Because Toys is not an insuring entity subject to standards imposed by G. L. c. 176D, § 3 (9), it cannot, as matter of law, be held liable under G. L. c. 93A for bad faith settlement practices. As an ordinary defendant, Toys had no affirmative duty to settle the plaintiff’s claim.

Judgment affirmed. 
      
      The parties refer to Toys as “self-insured.” The status of being “self-insured” means the assumption of one’s own risk, instead of transferring it to a third-party insurer by means of purchasing insurance coverage. The term “self-insured” is a manner of referring to a decision not to be insured by a third party when one has the financial means (in fact or assumption) to satisfy claims or judgments imposing liability for wrongful conduct.
     
      
      The plaintiff suggests that Toys’ disclaimer of insurance expertise on the part of its claims adjusters exposes Toys to liability under G. L. c. 93A or to a breach of fiduciary duty suit by its stockholders. This suggestion has no merit.

**DATA FOR REVIEW:**

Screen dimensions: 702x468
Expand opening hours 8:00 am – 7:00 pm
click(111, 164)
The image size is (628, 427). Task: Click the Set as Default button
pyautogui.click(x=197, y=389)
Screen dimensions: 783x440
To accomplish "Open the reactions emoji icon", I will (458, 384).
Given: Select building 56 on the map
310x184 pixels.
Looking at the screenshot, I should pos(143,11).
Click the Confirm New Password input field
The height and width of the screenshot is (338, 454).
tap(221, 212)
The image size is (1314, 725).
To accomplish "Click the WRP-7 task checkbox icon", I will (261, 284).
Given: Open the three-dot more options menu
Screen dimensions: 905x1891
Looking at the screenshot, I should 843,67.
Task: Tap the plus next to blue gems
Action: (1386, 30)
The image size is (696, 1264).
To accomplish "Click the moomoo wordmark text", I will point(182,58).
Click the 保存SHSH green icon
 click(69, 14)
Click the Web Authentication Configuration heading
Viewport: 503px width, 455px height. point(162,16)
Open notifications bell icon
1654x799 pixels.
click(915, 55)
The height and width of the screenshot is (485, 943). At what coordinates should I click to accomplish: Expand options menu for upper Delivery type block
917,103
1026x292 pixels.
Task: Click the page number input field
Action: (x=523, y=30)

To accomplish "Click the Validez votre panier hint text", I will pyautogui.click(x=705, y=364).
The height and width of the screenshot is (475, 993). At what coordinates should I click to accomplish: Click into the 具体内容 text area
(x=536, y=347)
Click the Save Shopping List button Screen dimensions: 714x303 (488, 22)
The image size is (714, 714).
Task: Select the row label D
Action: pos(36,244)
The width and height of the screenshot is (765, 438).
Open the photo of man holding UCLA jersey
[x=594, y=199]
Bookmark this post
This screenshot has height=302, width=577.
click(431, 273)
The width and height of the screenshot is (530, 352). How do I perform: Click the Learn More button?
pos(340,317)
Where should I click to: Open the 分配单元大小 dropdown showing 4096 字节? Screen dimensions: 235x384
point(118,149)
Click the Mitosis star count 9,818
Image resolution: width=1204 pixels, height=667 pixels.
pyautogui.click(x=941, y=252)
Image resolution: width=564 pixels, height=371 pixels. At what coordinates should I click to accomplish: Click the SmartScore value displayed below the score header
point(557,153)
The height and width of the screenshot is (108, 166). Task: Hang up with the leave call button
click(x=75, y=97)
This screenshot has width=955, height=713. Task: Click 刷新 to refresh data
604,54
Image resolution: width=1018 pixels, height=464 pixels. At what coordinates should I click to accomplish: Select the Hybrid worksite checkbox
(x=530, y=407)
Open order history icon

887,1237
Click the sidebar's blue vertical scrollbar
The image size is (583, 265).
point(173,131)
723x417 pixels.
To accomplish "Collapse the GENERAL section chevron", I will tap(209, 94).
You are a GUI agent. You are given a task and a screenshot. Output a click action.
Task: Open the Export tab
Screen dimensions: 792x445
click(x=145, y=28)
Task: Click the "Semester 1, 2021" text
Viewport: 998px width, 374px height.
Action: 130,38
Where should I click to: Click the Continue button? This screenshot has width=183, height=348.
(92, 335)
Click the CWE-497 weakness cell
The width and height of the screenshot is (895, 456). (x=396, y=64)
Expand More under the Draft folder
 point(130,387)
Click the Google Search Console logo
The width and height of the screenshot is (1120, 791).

**TASKS FOR THIS EXERCISE:**
1. In the court opinion excerpt about Toys, what does the status of being "self-insured" mean?
2. List every participant in this case that the court opinion excerpt about Toys mentions, including Toys, using the excerpt's wording.
3. Continue the court opinion excerpt about Toys from the point where it stops.

**ANSWER LIST:**
1. It means assuming one's own risk instead of transferring it to a third-party insurer by purchasing insurance coverage.

2.
- Toys
- the plaintiff
- the parties
- Toys' claims adjusters
- Toys' stockholders

3.
     
      
      Our holding in this case accords with decisions by appellate courts in other States that, presented with similar circumstances, declined to expose self-insured, or uninsured, parties to liability for claim settlement practices. See Davidson v. American Freightways, Inc., 25 S.W.3d 94, 102 (Ky. 2000); Retard v. Dillon, 699 So. 2d 497, 500 (La. Ct. App. 1997); Southeastern Pa. Transp. Auth. v. Holmes, 835 A.2d 851, 855 (Pa. Commw. Ct. 2003); Kitchell v. Public Serv. Co. of N.M., 126 N.M. 525, 528 (1998); Hawkins v. Ford Mo
        
        tor Co., 211 W. Va. 487, 492 (2002). In Davidson v. American Freightways, Inc., supra, for example, the Supreme Court of Kentucky concluded that a self-insured motor carrier may not be liable under Kentucky’s Unfair Claims Settlement Practices Act, Ky. Rev. Stat. § 304.12-230, for failing to settle a claim with an injured motorist. We quote with approval the court’s reasoning:
      “The gravamen of [the statute] is that an insurance company is required to deal in good faith with a claimant, whether an insured or a third-party, with respect to a claim which the insurance company is contractually obligated to pay. Absent a contractual obligation, there simply is no bad faith cause of action either at common law or by statute.” (Emphasis original.)
      
        Id. at 100.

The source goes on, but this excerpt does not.